Vibegron is primarily eliminated from the body through fecal excretion. After undergoing metabolism in the liver, the metabolites of Vibegron are excreted into the bile and eventually passed out of the body in the feces (approximately 59 percent). A smaller portion of Vibegron and its metabolites (20 percent) are eliminated by renal excretion in the urine.

Pharmacodynamics:

The pharmacodynamics of Vibegron involve the targeted activation of beta-3 adrenergic receptors predominantly found in the detrusor muscle of the bladder. When these receptors are stimulated, they induce relaxation of the detrusor muscle during the bladder's filling phase. This relaxation increases the bladder's capacity to hold urine back and inhibits the frequency of involuntary contraction. Unlike antimuscarinic drugs that block acetylcholine receptors in the detrusor muscle and can cause side effects like dry mouth and constipation, Vibegron offers a more specific mechanism of action with a lower side effect profile. The selective action of Vibegron on beta-3 receptors leads to improved bladder storage without significantly affecting the receptors involved in bladder contraction, thus maintaining normal voiding function. This targeted therapeutic approach makes Vibegron an effective and well-tolerated option for managing overactive bladder. This can be a great option for patients with benign prostate hyperplasia and secondary overactive bladder.

Clinical Toxicity:

There are no severe toxic effects following the intake of Vibegron. Some adverse effects noted after Vibegron intake are:

• Excessive relaxation of the detrusor muscle caused by Vibegron intake can lead to incomplete bladder emptying or urinary retention as Vibegron increases the capacity of the bladder. This occurs particularly in patients with benign prostatic hyperplasia or bladder obstruction disorders. Further, retention of urine in the bladder can act as a nidus for infection to develop in the bladder and the urinary system.

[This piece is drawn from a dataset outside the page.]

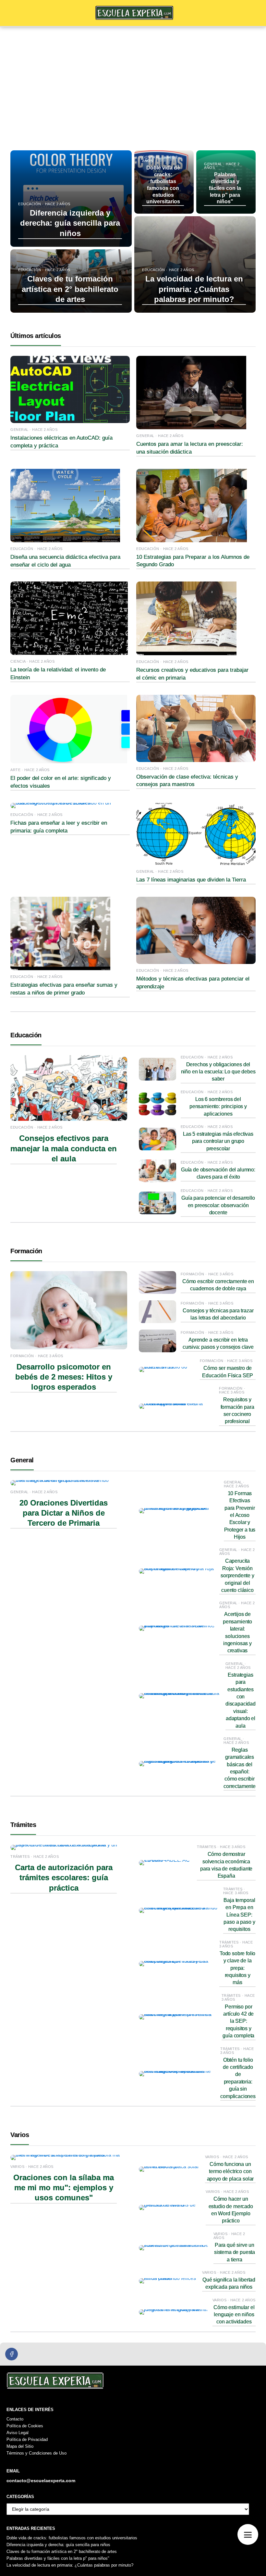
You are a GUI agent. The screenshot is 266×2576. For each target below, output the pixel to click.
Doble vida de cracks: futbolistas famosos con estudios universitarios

• Sometimes, patients may experience a sudden elevation in the levels of blood pressure after taking Vibegron. If there are any symptoms aggravated due to increased blood pressure, they should be relieved symptomatically.

• There can also be an exacerbation of liver dysfunctions in people with existing hepatic disorders.

Drug Interactions:

• The most important drug interaction observed is with Digoxin. When Vibegron and digoxin are taken together, there is a potential for Vibegron to increase the plasma concentration of digoxin. This interaction occurs because Vibegron can inhibit plasma glycoprotein, a transport protein that is highly essential in the renal and hepatic excretion of digoxin. By inhibiting the necessary plasma glycoprotein, Vibegron can decrease the clearance of digoxin from the body, leading to higher digoxin levels in the blood. Thus, elevated levels of digoxin can increase the risk of digoxin toxicity in the affected patient.

• Using Vibegron along with anticholinergics (against M2 and M3 receptors in the detrusor) for overactive bladder certainly increases the susceptibility to develop urinary retention in such patients.

• Vibegron was not reported to interact with any other CYP3A4 inducers or inhibitors.

Guidelines for Specific Population:

Pregnant and Nursing Mothers

There is no sufficient data regarding the influence of Vibegron on developing fetuses in a pregnant lady. Also, there is no information about the excretion of Vibegron in breast milk. So, Vibegron is generally not given to pregnant or lactating mothers.

Pediatric Population

Clinical studies have not been performed on pediatric individuals to know the safety of their population. So, Vibegron is not prescribed for the pediatric population.

Geriatric Individuals

Most of the clinical studies regarding the efficacy of Vibegron were done among individuals who are more than 75 years of age and the results were normal. This means that there is no need for dose modification in the geriatric population, and Vibegron can be used safely for geriatric people with overactive bladder.